The Caddy (Paramount) is about the best that can be expected these days from Comics Dean Martin and Jerry Lewis, a couple of wonderfully silly geese. They are at their funniest in the chummy atmosphere of a nightclub, where Dean can spread on his ultraviolet charm, and where Jerry's back teeth are as near to a customer's hand as the sugar lumps.

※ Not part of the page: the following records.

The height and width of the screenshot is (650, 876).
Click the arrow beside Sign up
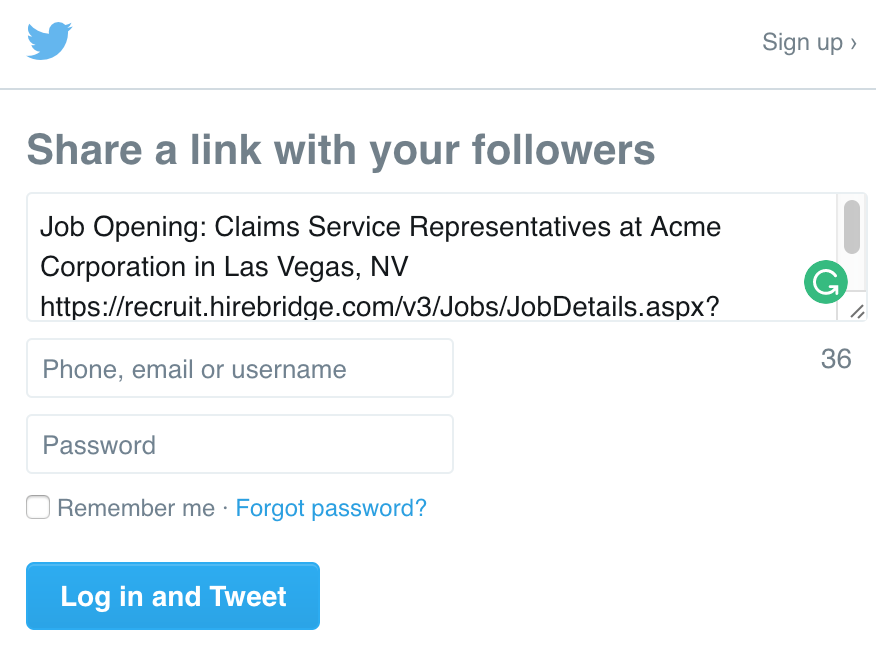click(x=853, y=43)
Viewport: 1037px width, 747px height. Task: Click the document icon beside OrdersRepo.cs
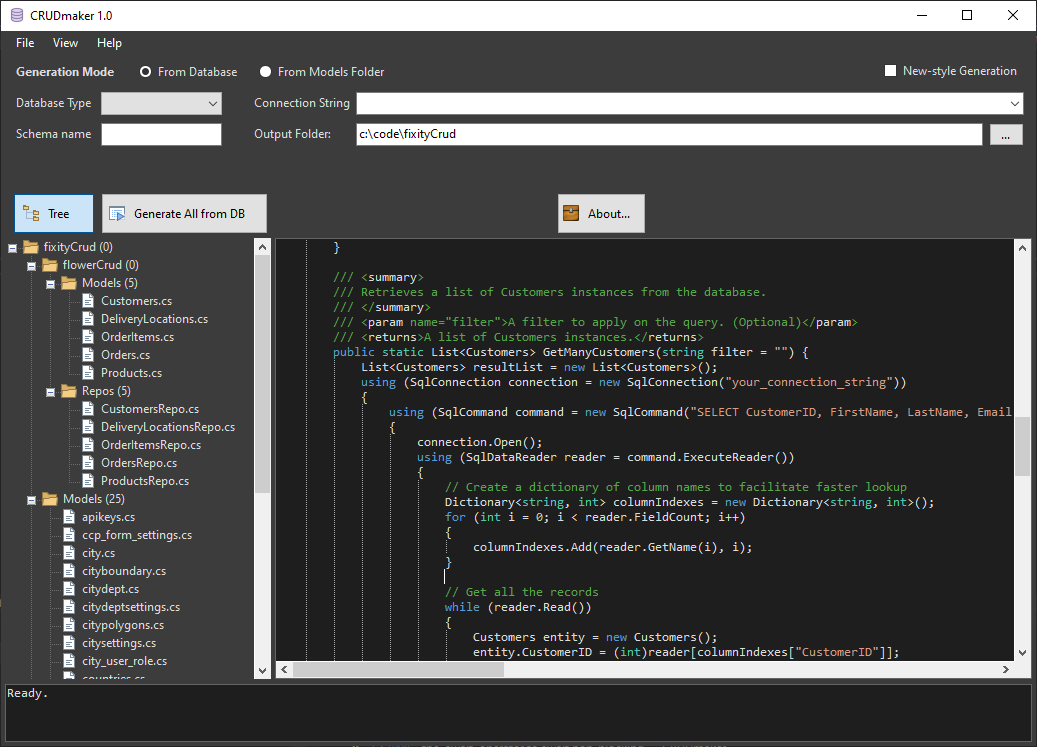89,462
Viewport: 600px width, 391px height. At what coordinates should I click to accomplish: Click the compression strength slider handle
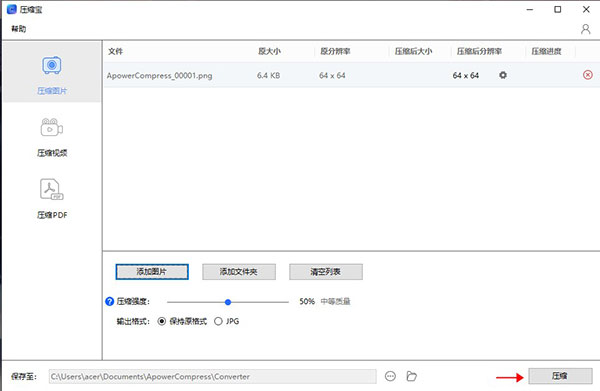click(x=228, y=302)
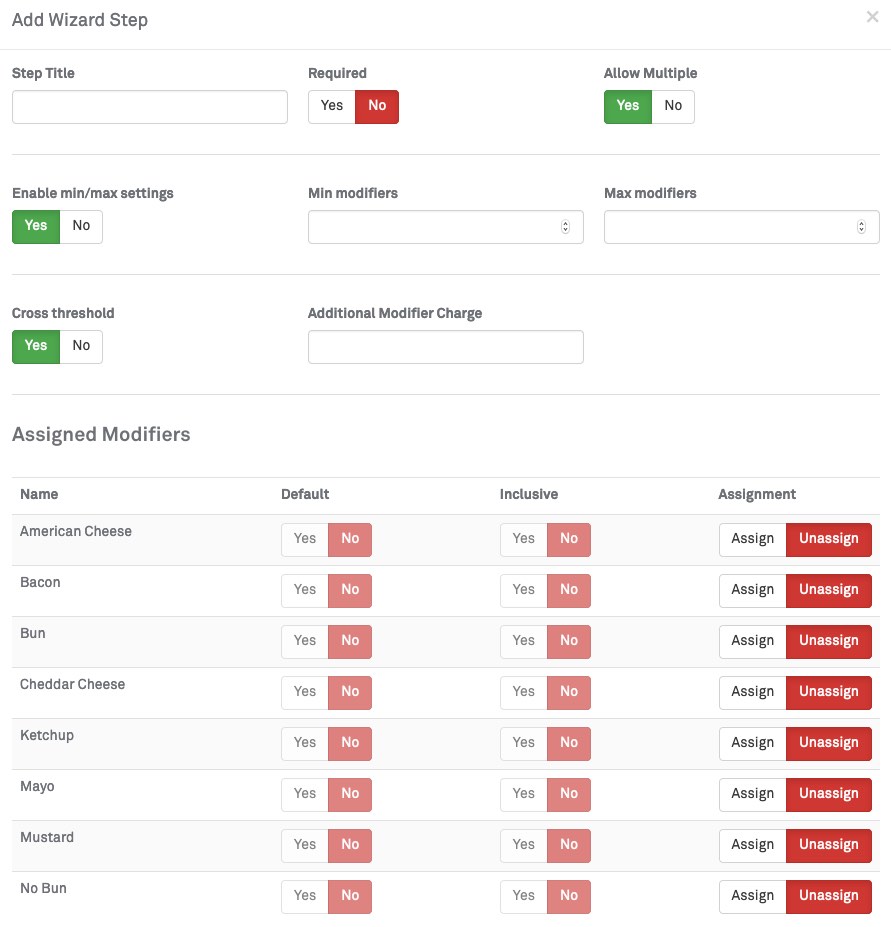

But their films (except for The Stooge) have tried, without notable success, to maintain the nightclub pace for a full 90 minutes. Caddy at least makes a pass, however feeble, at telling a story: Dean and Jerry, a golf pro and his caddy, are such cutups from tee-off to hole-down that they are driven off the golf courses of the nation and into show business. In transit, Jerry does a memorable song & dance routine, playing an international-set sissy, and manages not to offend because he never for an instant loses the idiotic innocence of a small boy showing the gang what his big sister does in front of the mirror.
Unfortunately the film fails, like most of its predecessors, to exploit Jerry's unusual gift for "gallows laughter," the rich, traditional Jewish humor of the schlemiel* which he is sacrificing for the easy money in pun and jargon and in the barefaced leer.